抱きしめて来る腕の力強さとか、伝わって来る体温に頭が飽和状態で何も考えられません。
てか、もうやめて、私のライフはゼロよ!
「レミジオ、とりあえず、妹を離して」
「落ち着け、レミジオ。どうしたんだ?」
真っ赤な顔でアワアワしてたら、ようやく我に返った兄とアドルフォさんが引き離してくれました。
兄の腕の中に包まれて、ようやく息ができました。
イケメンの抱擁とか、前世からの筋金入りのモジョには荷が重すぎです。
心臓もちません!
兄の腕の中から向かいを観察すると、アドルフォさんが青年を羽交い締めにする様にして引き止めてくれてました。
「さぁ〜や〜〜」
独特の発音で力なく呟かれる前世の名前。
そして、ヘニャリと眉を下げた情けない表情。
容姿は全然違うのに、非常に見覚えがある気がしするのは何でしょうね。
まぁ、ヤツにあんな甘い声で囁かれた事なんてありませんでしたけどね!
うわぁい。落ち着いたら気持ち悪さに鳥肌立ってきた。
ってのは、置いといて。
心当たりがあるからって、兄の前で反応する気にはなれません。
前世の記憶があって、彼とはその時の幼馴染なんです〜〜〜なんて、どこの電波ちゃんですか!
ありえませんから。
観葉植物で区切られて半個室と化した席ではありますが、これだけ騒げばそろそろ注目が集まってきてますしね。
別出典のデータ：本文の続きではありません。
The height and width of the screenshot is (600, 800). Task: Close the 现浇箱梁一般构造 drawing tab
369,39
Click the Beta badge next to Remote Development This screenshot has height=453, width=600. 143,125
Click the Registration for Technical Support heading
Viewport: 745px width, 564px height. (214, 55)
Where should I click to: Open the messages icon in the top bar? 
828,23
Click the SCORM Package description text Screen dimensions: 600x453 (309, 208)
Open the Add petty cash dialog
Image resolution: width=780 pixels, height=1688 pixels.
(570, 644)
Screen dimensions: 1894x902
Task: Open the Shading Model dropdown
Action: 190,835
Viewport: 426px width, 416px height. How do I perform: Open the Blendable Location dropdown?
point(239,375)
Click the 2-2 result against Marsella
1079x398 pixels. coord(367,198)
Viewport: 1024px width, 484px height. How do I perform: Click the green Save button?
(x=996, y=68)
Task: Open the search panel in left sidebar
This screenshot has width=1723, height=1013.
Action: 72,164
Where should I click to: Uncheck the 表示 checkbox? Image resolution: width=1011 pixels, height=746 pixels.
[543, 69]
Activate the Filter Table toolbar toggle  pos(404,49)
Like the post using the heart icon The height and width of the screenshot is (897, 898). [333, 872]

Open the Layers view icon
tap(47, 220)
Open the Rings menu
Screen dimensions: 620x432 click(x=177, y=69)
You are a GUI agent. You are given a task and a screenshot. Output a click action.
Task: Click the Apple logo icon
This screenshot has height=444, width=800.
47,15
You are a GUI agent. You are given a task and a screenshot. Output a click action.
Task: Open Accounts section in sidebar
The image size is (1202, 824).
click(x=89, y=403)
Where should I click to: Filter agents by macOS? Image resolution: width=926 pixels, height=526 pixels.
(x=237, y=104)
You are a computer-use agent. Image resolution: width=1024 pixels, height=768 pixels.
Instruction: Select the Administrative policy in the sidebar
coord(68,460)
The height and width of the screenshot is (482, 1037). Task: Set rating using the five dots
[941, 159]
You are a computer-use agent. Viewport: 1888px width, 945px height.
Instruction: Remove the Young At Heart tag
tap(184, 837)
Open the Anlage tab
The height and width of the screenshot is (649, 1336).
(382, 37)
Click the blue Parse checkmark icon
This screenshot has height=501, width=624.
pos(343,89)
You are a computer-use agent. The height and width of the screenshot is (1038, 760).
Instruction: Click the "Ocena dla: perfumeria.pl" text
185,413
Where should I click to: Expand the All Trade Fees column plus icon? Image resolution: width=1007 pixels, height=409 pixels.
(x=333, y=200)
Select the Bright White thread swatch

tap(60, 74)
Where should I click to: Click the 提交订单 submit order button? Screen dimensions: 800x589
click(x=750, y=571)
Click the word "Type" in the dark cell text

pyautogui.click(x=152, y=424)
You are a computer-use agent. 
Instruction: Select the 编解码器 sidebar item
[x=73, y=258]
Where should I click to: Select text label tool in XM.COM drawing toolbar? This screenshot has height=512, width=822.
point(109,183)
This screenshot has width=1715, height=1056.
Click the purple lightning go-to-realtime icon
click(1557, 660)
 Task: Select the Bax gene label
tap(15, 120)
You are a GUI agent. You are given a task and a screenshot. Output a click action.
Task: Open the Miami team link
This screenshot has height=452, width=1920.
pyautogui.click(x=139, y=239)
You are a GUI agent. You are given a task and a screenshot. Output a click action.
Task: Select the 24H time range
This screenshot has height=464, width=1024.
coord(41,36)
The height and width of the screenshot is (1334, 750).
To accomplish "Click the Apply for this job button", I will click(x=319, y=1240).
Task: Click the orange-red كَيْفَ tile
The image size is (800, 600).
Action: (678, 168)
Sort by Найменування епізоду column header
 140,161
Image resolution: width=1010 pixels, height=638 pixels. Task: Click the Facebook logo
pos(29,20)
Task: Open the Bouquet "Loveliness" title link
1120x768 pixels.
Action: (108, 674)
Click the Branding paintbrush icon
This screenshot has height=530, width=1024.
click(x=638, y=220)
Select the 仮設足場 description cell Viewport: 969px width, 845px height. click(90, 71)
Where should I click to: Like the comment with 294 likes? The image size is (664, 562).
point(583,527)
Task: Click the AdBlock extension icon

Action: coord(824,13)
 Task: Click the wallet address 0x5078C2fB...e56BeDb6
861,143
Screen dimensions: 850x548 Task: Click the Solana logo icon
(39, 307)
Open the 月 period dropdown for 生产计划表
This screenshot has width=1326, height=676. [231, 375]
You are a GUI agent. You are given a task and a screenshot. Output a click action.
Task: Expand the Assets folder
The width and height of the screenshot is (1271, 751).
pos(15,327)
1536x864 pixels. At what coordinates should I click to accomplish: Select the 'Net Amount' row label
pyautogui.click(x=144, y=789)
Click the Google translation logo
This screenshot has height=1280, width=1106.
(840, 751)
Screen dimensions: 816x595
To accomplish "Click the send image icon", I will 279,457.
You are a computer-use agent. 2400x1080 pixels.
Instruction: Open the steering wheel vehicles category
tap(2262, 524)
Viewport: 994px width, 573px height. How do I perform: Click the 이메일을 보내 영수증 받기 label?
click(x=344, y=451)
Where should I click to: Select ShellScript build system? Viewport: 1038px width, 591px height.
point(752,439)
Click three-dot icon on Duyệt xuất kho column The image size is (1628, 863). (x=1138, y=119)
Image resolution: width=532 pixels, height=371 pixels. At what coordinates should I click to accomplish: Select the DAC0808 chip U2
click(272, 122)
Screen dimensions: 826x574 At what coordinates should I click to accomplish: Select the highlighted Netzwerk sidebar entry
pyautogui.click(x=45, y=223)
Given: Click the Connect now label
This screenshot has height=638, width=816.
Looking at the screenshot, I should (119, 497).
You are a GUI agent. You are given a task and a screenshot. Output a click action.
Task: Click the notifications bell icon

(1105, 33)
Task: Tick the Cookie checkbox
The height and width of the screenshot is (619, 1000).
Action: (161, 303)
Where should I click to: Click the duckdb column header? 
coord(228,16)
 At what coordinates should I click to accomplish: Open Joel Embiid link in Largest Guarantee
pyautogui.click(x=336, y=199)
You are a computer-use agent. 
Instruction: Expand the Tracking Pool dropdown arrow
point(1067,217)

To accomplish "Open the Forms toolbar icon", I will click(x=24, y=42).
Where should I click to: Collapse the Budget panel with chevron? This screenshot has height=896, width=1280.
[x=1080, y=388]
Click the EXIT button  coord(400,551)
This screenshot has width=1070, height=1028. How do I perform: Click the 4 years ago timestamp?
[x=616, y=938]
イラっとする気持ちを抑えて、兄の腕から抜け出そうとしたのですが、離してもらえませんでした。しょうがないので、そのままぺこりと頭を下げました。
「はじめまして、倉敷結愛です」
青年の顔が、悲しそうに歪み何かを言おうと口を開きかけたところで、小さく爪先で床を2回トントンと叩きました。
そうして、ジッと見つめます。
青年に、ハッとした様な表情が浮かびました。
爪先で2回叩くのは、当時の秘密の合図の1つ。
『後で』
声に出せない状況で意思を伝える為に。スパイごっこにハマった子供時代に考えた物の1つでした。
………伝わった、かな?
「お兄さんも兄のお友達、ですか?」
コテンと首を傾げて見つめるうちに、青年の表情がみるみる落ち着いてきました。
すうっと大きく深呼吸を1つして、もう大丈夫だからと言うように、自分を捕まえているアドルフォさんの腕をポンポンと叩いてます。
「レミジオ=ブルグネティと言います。
先ほどはすみません。昔に別れた友人に似ていたもので、取り乱してしまいました」
兄達よりも少し低めの落ち着いた声。
本来は、こんな感じに静かに話す人なのでしょうね。
きっちりと頭をさげる様子は誠実に見えました。
隣で、アドルフォさんがホッとした顔をしています。
「ビックリしたよ。レミジオが女の子抱きしめて口説き出すんだから。環境の変化でおかしくなったのかと思った」
まだ頭を下げているレミジオさんの肩に手を置いて、場の空気を軽くするように少しおどけた調子でアドルフォさんが笑いました。
「言い訳みたいになるけど、本当に普段は真面目であんなことするやつじゃないんだ。ごめんね?」
「大丈夫です。気にしてないので顔をあげてください」
まだ、少し警戒したような顔の兄を宥めるように、私を囲む腕を軽く叩きながら促します。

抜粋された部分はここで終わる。